Required actions:
A: According to the Russian honeybee text, in what year were Italian honeybees brought to the U.S.?
B: Please retype part of the Russian honeybee text: begin at the words "Why We Only" and stop after "special Russian honeybee.".

Supplied text:
= = = =

Our use of Russian honeybees, with their innate resistance to mites and docile temperament, means we are able to produce honey in a completely natural way. Coupled with a forward-thinking and very experienced beekeeping staff, we do not need to apply miticides (a type of insecticide) to our hives. The health and treatment of our honeybees is at the forefront of our sustainable beekeeping operations. Healthy and happy bees allow us to make the best honey we can and at the end of the day, it's really that cut-and-dry.
Introduction of the Honeybee
Honeybees are perhaps one of the most beneficial of insects to humans (and the occasional brazen bear that pilfers our hives) that live in the U.S. While there are over 4,000 species of native bees in North America, honeybees are not native to this country. In the early 1600's, European settlers brought honeybees to the eastern seaboard during their transatlantic voyage.
Despite the presence of honeybees since the 1600's, most commercially managed U.S. honeybees are from a subspecies of bees called Apis mellifera ligustica, or the Italian Honeybee, that were brought to the U.S. in 1859. Upon introduction, the Italian honeybees were quickly favored amongst beekeepers for their docile nature, strong honey production and fairly good resistance to disease.
Introduction of the Mites
Italian Honeybees have become susceptible to 2 kinds of mites which were accidentally introduced into the US in the 1980s. One of these mites, aptly named "Varroa destructor", has had such a devastating effect on the US bee population that the USDA began searching for a honeybee that could resist mite infestation. While this mite is a natural parasite of the Asian honeybee (Apis cerana) and causes it relatively minor harm, its impact on the Italian honeybee has unfortunately been far greater.
The USDA's search led them to discover that a breed of honeybees from the Primorsky Territory of Russia’s Pacific coast have developed a resistance to both kinds of mites infesting US hives. One of the primary reasons for this resistance appears to be the elevated hygienic behaviors displayed by the Russian honeybees.
Introduction of Russian Bees
USDA researchers brought one hundred Russian honeybee queens to the Honey Bee Breeding, Genetics, and Physiology Research Laboratory of the Agricultural Research Service (ARS) in Baton Rouge, Louisiana. After a three year quarantine period on Grande Terre Island, Louisiana, the queens were moved to apiaries at the ARS laboratory in Baton Rouge. The whole project had very positive results and in 1997 the USDA began promoting the use of Russian bee genetics into US apiaries.
Why We Only Use Russians
Most beekeepers with Italian honeybees currently manage mite infestation by the direct application of miticides into the hives. Although this can be effective for the short term management of the mites there is a high risk that the honey and the wax in the hive will be contaminated with the miticides and that the mites will become resistant to the pesticide over time.
Thus, our goal of producing the highest quality honey is made possible by an experienced beekeeping staff, the close monitoring of our hives and the very special Russian honeybee.

= = = =

Material provided:

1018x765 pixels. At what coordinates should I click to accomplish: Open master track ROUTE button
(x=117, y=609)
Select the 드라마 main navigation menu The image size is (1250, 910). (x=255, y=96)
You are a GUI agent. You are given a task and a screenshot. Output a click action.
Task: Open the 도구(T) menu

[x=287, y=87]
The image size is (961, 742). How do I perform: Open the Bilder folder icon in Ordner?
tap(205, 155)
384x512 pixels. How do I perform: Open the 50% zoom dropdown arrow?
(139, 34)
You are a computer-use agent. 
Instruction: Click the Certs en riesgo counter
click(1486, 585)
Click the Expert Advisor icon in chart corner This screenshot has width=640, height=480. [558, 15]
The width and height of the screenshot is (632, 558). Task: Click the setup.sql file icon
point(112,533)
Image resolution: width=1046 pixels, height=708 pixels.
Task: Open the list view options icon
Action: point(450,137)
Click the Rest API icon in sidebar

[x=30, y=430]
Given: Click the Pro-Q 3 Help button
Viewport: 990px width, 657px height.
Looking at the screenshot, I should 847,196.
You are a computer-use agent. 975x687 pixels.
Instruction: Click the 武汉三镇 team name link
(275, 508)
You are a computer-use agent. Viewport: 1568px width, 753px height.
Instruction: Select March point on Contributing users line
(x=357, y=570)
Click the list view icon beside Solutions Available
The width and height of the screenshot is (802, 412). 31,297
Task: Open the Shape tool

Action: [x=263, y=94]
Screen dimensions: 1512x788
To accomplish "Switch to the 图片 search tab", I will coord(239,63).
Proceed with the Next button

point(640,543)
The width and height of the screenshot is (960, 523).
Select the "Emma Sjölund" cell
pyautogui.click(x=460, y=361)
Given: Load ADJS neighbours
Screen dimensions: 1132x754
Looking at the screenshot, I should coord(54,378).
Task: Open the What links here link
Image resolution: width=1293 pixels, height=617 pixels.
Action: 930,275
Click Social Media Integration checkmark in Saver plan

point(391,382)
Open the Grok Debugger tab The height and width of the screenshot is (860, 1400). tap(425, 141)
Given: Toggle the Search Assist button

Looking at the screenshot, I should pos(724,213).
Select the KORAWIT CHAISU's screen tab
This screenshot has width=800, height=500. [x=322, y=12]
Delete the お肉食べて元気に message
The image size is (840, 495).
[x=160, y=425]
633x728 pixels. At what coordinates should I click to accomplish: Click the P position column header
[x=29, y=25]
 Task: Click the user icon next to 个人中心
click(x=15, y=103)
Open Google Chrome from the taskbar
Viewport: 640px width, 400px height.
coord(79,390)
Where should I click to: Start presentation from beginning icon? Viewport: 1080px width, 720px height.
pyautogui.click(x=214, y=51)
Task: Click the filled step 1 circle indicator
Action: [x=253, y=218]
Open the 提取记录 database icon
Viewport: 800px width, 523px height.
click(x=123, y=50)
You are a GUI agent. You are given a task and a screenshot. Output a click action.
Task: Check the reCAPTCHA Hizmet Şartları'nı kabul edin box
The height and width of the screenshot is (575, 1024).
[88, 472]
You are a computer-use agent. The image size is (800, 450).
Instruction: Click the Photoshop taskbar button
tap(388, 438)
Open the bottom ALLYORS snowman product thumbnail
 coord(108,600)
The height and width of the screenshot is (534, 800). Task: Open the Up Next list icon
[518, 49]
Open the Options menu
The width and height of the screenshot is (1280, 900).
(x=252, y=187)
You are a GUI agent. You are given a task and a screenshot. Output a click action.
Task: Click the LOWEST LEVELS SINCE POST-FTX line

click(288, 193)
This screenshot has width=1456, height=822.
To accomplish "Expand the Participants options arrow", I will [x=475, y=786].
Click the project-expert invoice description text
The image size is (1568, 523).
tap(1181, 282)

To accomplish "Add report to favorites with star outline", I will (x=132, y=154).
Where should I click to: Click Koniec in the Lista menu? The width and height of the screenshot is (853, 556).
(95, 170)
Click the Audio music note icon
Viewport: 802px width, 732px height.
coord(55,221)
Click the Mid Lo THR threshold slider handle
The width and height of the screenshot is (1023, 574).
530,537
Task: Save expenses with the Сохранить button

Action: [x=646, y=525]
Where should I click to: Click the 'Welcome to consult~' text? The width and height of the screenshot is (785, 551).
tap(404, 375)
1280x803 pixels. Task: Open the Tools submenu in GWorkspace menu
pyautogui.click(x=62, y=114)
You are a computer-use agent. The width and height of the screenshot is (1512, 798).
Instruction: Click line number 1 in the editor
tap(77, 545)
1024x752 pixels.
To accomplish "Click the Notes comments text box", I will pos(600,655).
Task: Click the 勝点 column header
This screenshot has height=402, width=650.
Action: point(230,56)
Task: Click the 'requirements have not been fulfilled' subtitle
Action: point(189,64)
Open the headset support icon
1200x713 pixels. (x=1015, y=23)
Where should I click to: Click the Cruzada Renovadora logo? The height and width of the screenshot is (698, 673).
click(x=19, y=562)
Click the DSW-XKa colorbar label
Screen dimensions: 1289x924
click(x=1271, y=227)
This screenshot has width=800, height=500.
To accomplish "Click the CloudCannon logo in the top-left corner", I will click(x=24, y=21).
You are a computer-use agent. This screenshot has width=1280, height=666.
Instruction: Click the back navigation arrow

= = = =

Solutions below:
A: 1859

B:
Why We Only Use Russians
Most beekeepers with Italian honeybees currently manage mite infestation by the direct application of miticides into the hives. Although this can be effective for the short term management of the mites there is a high risk that the honey and the wax in the hive will be contaminated with the miticides and that the mites will become resistant to the pesticide over time.
Thus, our goal of producing the highest quality honey is made possible by an experienced beekeeping staff, the close monitoring of our hives and the very special Russian honeybee.